En el agua nos pusimos cachondos. Tal vez el rumor de los sedimentos, la erosiva actitud de fenómenos tan exógenos como geológicos, la increíble cobardía de los acantilados, todo ello, todo junto nos agasajó con su orgiástico intemperismo. Fue algo rápido. Nadie se enteró de nuestra peculiar forma de hacer el amor, no por la originalidad de la postura sino por lo bien que disimulábamos. Pitusa, con el agua a la cintura y el culo en pompa, se agachaba con pericia grafológica —[nótese que soy yo quien escribe]— y animosa me ofrecía aquello que en otras circunstancias menos seminales hubiera yo repelido.

¿Qué pensarían los bañistas en general y la raza humana en particular, las familias que plantaron la sombrilla a primera hora, los futuribles ingenieros que se armaron de una pala y un rastrillo para planear la construcción de sus primeros Neuschwansteins?

¿Pensarían que Pitusa intentaba descubrir la raza de un pescado plano y, como suelen esconderse bajo tierra, necesitaba su tiempo?

¿Pensarían que observaba las piedras, sus cambiantes formas a través de las corrientes marinas, y ese mundo le gustaba muchísimo?

¿Pensarían que era aficionada a la ficología?

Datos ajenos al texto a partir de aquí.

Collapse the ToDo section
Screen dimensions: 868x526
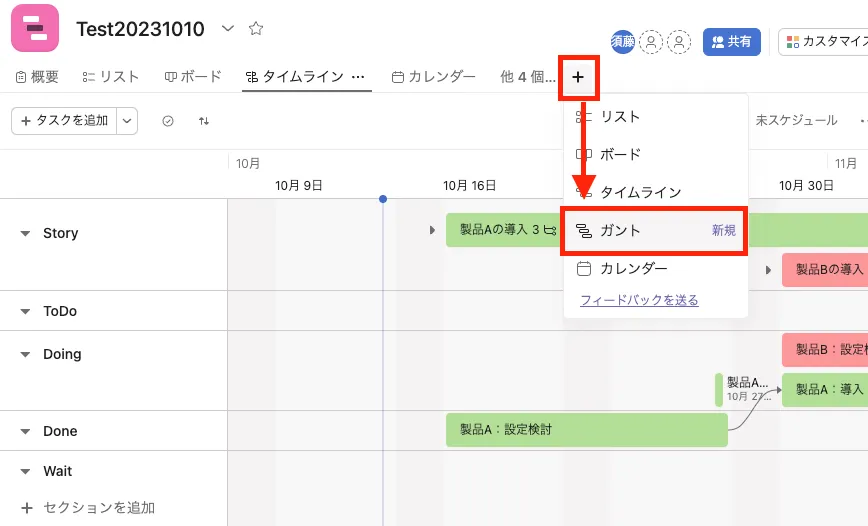(x=26, y=311)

Nadie en sus cabales se hubiera imaginado lo que en realidad sucedía.

Por otro lado, la playa estaba desierta.

Yo, también con el agua a la cintura y una mano por visera, me ubicaba detrás de ella y trazaba, en comunión perfecta con las olas, precisas geometrías que terminaban por mojarle las narices a Pitusa. Así estuvimos, sin llegar ninguno al orgasmo, dos minutos a lo sumo. Desde la arena el individuo recientemente aparecido nos increpaba, o eso parecía, muy violentamente.

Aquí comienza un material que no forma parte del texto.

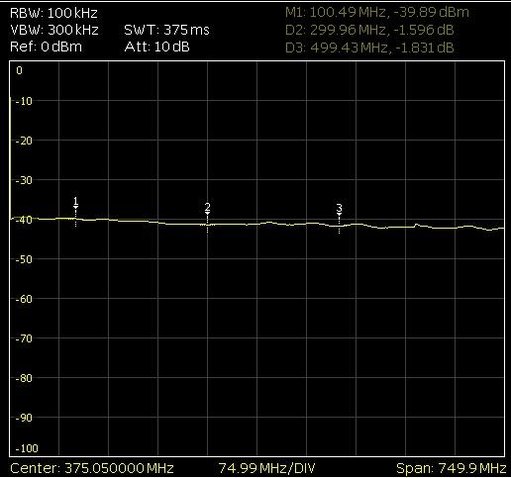
Task: Select the Att: 10 dB setting
Action: [x=157, y=47]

—¡Escualos! —gritó, e insistió—: ¡A las doce!

Yo le miraba desde lejos, perdiendo la concentración, pero Pitusa no se enteraba de nada y seguía remojando las orejas en la espuma y un poco los pezones en el agua fría. Dejé lo que estaba haciendo, solícito, y Pitusa pudo incorporarse. Rápidamente se le ablandó la culminación de los pectorales, que se desparramaron cono abajo.

—¿Qué cojones pasa? —dijo, doblemente irritadísima, a causa de la sal y de mi repentino abandono.

—Ese tipo de allí, que dice no sé qué de tiburones, pero sólo a mediodía.

—La puta —dijo Pitusa, y efectivamente.

Miramos el plato, pero ni un pez.

Nos acercamos a la orilla y pudimos distinguir la silueta de Sombrero. Después seguimos la sombra de Sombrero y dimos con Sombrero, cuyos huevos se partían sobre mi toalla.

—Vaya broma más graciosa —dijo.

—La puta que lo […] —tronchó la frase Pitusa y, presa de la ira, se abalanzó sobre el humorista, que se preparaba para la embestida cerrando los ojos. Logré, a duras penas, sujetar los bueyes del carromato.

—¡Estaba a punto de correrme! —bramó uno.

—¡A puntito! —bufó otro.

—Vamos, que os jodí el coito —concedió Sombrero y, sinceramente estrambótico y cervantino, caló el chapeo, requirió la espada, miró al soslayo, fuese y no hubo nada.